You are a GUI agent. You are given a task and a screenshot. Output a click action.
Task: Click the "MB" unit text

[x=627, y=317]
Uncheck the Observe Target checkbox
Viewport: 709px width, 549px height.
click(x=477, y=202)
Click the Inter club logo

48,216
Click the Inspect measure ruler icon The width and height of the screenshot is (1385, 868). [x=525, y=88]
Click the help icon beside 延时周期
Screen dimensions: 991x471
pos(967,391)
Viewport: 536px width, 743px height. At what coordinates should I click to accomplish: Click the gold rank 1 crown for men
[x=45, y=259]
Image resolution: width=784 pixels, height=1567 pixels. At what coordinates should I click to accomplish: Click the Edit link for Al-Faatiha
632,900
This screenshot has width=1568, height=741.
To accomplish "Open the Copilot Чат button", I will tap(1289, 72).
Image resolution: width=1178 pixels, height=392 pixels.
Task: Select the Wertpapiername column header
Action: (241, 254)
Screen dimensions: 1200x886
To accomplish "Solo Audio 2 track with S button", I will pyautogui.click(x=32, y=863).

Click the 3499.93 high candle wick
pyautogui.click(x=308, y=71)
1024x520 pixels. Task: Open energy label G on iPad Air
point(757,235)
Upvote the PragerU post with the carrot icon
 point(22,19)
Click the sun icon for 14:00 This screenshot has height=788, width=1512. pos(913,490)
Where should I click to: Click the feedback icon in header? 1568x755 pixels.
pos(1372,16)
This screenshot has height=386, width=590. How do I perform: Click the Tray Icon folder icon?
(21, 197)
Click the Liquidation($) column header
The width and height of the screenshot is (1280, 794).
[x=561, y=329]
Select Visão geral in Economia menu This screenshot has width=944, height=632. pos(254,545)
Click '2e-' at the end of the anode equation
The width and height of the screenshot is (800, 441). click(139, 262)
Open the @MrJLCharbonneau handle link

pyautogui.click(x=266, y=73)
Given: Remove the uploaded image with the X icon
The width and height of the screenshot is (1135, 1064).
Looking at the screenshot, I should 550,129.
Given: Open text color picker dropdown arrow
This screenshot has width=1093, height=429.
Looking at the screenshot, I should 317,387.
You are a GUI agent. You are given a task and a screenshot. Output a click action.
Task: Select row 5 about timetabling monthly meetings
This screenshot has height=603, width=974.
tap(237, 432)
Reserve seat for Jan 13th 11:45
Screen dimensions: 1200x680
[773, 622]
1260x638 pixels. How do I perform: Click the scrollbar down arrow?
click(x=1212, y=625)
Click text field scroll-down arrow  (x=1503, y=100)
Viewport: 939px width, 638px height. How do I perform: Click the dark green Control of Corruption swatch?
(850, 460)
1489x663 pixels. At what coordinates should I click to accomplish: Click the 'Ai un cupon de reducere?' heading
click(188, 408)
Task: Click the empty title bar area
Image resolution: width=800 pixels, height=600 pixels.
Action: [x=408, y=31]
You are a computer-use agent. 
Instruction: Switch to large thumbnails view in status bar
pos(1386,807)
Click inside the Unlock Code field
□ □ □ □ □ □ □
What to work on = Reproduce exactly the lines running from the one with "Select Visão geral" to the last line of the listing above. Add nothing else.

Problem solution =
Select Visão geral in Economia menu This screenshot has width=944, height=632. pos(254,545)
Click '2e-' at the end of the anode equation
The width and height of the screenshot is (800, 441). click(139, 262)
Open the @MrJLCharbonneau handle link

pyautogui.click(x=266, y=73)
Given: Remove the uploaded image with the X icon
The width and height of the screenshot is (1135, 1064).
Looking at the screenshot, I should 550,129.
Given: Open text color picker dropdown arrow
This screenshot has width=1093, height=429.
Looking at the screenshot, I should 317,387.
You are a GUI agent. You are given a task and a screenshot. Output a click action.
Task: Select row 5 about timetabling monthly meetings
This screenshot has height=603, width=974.
tap(237, 432)
Reserve seat for Jan 13th 11:45
Screen dimensions: 1200x680
[773, 622]
1260x638 pixels. How do I perform: Click the scrollbar down arrow?
click(x=1212, y=625)
Click text field scroll-down arrow  (x=1503, y=100)
Viewport: 939px width, 638px height. How do I perform: Click the dark green Control of Corruption swatch?
(850, 460)
1489x663 pixels. At what coordinates should I click to accomplish: Click the 'Ai un cupon de reducere?' heading
click(188, 408)
Task: Click the empty title bar area
Image resolution: width=800 pixels, height=600 pixels.
Action: [x=408, y=31]
You are a computer-use agent. 
Instruction: Switch to large thumbnails view in status bar
pos(1386,807)
Click inside the Unlock Code field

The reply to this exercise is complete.